Abstract
The effect of coffee (caffeinated) on electro-cardiac activity is not yet sufficiently researched. In the current study, the occurrence of coffee-induced short-term changes in electrocardiogram (ECG) signals was examined. Further, a machine learning model that can efficiently detect coffee-induced alterations in cardiac activity is proposed. The ECG signals were decomposed using three different joint time–frequency decomposition methods: empirical mode decomposition, discrete wavelet transforms, and wavelet packet decomposition with varying decomposition parameters. Various statistical and entropy-based features were computed from the decomposed coefficients. The statistical significance of these features was computed using Wilcoxon’s signed-rank (WSR) test for significance testing. The results of the WSR tests infer a significant change in many of these parameters after the consumption of coffee (caffeinated). Further, the analysis of the frequency bands of the decomposed coefficients reveals that most of the significant change was localized in the lower frequency band (<22.5 Hz). Herein, the performance of nine machine learning models is compared and a gradient-boosted tree classifier is proposed as the best model.

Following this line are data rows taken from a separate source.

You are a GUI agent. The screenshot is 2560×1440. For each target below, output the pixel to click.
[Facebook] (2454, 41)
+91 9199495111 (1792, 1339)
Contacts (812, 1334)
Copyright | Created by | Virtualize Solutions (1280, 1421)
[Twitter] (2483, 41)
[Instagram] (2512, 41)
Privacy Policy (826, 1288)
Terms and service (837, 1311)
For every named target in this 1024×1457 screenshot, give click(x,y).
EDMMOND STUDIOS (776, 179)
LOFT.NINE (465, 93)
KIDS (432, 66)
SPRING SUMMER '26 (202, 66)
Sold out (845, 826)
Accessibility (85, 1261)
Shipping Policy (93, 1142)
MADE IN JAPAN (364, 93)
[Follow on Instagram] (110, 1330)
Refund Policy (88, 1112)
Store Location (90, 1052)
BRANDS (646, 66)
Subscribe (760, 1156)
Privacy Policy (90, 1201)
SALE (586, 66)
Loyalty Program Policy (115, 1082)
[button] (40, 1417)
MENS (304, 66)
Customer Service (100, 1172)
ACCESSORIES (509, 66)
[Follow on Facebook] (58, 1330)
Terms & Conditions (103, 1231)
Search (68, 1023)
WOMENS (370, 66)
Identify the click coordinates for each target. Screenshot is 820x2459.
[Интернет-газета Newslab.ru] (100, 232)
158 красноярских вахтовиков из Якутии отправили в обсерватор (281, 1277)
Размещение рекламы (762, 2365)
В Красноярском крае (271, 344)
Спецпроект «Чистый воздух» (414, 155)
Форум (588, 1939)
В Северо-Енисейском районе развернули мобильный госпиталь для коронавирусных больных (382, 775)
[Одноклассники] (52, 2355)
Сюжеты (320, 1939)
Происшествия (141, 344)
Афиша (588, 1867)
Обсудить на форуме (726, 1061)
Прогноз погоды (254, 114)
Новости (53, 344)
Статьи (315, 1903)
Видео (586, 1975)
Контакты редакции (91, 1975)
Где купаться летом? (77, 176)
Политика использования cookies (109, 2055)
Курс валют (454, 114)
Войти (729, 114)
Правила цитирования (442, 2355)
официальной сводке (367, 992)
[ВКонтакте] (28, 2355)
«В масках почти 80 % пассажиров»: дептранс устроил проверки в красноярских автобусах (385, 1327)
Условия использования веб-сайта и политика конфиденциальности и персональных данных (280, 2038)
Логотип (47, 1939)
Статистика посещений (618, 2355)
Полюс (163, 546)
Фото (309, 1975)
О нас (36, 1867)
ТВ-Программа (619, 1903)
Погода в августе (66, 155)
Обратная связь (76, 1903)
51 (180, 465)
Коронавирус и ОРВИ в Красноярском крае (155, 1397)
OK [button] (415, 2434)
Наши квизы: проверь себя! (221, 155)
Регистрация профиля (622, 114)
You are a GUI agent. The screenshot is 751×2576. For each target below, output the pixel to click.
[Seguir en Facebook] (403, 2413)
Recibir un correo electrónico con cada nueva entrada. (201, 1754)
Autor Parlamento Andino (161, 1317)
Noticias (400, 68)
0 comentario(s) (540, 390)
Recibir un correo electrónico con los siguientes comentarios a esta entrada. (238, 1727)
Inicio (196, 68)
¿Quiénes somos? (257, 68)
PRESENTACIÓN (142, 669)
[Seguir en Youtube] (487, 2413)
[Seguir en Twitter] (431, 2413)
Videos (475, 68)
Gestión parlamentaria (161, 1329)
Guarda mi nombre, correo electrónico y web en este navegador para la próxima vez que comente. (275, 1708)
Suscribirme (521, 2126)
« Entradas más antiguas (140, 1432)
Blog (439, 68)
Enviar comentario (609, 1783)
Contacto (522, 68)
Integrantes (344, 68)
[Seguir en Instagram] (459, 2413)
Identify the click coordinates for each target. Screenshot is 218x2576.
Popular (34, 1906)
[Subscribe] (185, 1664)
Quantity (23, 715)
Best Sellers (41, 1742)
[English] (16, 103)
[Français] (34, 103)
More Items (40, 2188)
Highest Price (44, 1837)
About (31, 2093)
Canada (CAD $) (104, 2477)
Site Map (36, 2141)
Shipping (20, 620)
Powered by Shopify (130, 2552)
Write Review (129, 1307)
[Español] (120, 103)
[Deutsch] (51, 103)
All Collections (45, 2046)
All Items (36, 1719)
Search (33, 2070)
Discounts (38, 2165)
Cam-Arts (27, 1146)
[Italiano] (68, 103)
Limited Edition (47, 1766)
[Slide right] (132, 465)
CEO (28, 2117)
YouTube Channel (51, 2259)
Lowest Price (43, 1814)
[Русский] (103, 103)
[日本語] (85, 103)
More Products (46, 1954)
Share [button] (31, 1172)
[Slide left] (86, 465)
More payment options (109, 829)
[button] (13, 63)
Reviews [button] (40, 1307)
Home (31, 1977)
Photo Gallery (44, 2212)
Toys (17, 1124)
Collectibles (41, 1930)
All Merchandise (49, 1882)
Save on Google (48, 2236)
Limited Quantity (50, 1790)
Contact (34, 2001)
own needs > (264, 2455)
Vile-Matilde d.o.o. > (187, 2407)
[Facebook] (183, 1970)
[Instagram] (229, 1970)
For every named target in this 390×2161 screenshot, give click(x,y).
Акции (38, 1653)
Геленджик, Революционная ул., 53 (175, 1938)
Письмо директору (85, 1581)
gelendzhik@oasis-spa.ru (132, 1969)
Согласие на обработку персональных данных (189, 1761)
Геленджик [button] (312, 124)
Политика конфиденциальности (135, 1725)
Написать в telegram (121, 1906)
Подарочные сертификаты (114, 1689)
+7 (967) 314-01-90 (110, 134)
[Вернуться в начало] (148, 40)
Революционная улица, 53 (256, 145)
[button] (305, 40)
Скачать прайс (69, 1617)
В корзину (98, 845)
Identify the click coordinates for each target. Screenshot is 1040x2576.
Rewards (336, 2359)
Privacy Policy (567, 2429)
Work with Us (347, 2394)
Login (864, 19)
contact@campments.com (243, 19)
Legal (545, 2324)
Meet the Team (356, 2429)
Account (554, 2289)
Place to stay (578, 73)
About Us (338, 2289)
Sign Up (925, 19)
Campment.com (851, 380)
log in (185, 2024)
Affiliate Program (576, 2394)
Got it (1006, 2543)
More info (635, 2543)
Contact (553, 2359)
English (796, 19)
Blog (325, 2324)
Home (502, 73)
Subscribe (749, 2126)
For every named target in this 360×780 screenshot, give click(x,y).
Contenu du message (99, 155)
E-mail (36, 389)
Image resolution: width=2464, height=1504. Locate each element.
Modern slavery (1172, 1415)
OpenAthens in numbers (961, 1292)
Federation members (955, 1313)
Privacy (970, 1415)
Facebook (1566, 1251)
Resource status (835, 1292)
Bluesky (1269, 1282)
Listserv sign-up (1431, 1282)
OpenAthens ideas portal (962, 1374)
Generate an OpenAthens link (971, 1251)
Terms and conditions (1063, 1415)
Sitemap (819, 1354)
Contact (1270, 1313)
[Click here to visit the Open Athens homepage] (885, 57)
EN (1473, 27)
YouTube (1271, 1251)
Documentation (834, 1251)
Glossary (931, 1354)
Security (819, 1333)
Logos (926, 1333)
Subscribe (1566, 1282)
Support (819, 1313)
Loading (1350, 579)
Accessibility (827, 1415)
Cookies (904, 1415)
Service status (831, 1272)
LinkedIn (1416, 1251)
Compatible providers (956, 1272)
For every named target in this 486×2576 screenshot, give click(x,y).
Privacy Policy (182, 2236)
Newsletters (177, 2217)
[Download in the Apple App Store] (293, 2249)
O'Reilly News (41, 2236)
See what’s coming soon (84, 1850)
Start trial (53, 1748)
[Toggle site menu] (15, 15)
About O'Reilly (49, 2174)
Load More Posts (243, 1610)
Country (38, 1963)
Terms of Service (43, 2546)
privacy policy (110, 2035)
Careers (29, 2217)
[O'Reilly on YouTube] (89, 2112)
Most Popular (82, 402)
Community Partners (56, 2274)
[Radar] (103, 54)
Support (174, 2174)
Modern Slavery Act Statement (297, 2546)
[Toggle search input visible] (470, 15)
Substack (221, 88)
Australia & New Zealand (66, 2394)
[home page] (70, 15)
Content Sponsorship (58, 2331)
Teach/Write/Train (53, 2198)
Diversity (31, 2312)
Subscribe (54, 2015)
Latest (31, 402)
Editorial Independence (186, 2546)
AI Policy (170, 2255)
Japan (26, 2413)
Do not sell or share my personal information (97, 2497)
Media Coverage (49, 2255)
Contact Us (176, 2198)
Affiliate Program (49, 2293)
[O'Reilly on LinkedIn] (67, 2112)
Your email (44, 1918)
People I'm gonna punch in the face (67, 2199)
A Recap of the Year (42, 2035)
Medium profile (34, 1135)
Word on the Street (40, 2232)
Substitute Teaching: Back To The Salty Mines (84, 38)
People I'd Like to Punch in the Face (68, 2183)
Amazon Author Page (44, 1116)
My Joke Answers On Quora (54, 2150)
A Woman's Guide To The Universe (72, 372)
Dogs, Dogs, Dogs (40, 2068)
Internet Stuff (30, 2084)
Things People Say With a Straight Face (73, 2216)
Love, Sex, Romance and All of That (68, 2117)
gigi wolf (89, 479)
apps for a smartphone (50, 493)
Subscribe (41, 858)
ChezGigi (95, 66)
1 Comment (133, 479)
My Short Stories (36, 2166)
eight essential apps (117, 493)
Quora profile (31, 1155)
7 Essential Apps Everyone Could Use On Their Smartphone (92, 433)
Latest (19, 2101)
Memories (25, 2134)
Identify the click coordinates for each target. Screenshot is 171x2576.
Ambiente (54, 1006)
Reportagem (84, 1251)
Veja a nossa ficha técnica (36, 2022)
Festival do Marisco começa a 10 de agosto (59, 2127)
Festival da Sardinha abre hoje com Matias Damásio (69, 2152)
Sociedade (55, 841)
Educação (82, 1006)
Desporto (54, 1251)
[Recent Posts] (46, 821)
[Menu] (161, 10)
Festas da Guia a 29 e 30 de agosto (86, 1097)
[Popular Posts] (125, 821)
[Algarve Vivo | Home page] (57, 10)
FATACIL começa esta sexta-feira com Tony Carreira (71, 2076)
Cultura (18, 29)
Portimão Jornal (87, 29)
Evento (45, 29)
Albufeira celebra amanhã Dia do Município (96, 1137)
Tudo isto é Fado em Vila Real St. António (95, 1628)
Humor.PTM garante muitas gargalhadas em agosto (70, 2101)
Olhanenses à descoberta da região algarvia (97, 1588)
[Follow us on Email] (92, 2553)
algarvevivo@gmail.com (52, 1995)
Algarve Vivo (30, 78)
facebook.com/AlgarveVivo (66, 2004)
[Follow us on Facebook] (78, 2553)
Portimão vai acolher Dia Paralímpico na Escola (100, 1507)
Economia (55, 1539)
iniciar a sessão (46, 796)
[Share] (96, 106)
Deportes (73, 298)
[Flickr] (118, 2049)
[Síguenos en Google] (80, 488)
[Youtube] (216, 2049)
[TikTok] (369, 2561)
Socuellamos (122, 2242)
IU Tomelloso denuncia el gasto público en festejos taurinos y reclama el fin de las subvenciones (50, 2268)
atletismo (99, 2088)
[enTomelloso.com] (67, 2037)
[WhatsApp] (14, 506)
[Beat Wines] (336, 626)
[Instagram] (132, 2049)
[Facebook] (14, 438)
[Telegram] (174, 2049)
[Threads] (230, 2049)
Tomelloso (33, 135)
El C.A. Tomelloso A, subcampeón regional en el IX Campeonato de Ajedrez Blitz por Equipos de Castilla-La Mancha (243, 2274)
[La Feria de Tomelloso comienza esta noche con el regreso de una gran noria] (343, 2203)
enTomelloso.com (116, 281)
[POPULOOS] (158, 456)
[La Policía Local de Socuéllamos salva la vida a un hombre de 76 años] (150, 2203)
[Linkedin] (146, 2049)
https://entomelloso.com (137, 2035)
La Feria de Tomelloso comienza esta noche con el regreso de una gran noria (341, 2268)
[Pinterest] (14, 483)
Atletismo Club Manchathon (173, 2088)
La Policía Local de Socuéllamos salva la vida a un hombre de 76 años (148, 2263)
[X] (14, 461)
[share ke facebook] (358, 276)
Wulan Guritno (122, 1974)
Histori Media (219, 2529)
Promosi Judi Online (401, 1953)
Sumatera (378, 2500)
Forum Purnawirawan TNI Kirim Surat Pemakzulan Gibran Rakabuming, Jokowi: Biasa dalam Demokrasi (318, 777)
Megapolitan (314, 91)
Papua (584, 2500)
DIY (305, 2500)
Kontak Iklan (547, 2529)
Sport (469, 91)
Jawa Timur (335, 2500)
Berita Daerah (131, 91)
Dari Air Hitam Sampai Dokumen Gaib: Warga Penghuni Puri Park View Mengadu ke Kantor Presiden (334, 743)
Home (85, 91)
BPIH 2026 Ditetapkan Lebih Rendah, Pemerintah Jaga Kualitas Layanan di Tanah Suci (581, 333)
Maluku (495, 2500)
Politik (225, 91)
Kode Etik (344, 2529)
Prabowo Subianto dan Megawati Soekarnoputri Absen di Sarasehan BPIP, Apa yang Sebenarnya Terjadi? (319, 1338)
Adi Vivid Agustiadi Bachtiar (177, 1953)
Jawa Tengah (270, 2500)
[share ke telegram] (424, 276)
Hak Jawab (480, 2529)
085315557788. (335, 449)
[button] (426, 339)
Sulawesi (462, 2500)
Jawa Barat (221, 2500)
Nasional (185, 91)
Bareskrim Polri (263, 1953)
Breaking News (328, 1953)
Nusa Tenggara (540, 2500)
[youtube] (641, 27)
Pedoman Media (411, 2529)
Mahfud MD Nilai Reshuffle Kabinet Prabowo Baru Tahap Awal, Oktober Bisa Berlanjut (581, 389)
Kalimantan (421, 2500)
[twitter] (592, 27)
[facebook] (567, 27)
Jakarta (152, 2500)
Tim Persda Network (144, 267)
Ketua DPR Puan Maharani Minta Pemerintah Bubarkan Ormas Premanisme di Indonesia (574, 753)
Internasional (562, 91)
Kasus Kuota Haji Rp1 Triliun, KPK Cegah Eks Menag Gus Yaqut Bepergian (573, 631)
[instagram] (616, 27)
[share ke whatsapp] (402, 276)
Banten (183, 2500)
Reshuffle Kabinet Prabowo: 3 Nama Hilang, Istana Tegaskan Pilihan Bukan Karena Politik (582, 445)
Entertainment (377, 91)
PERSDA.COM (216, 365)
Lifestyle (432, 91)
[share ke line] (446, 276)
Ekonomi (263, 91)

The results suggest that the gradient-boosted tree (GBT) model that was developed using a db2 mother wavelet at level 2 decomposition shows the highest mean classification accuracy of 78%. The outcome of the current study will open up new possibilities in detecting the effects of drugs, various food products, and alcohol on cardiac functionality.
Subject
Food Science,Nutrition and Dietetics
Cited by
7 articles.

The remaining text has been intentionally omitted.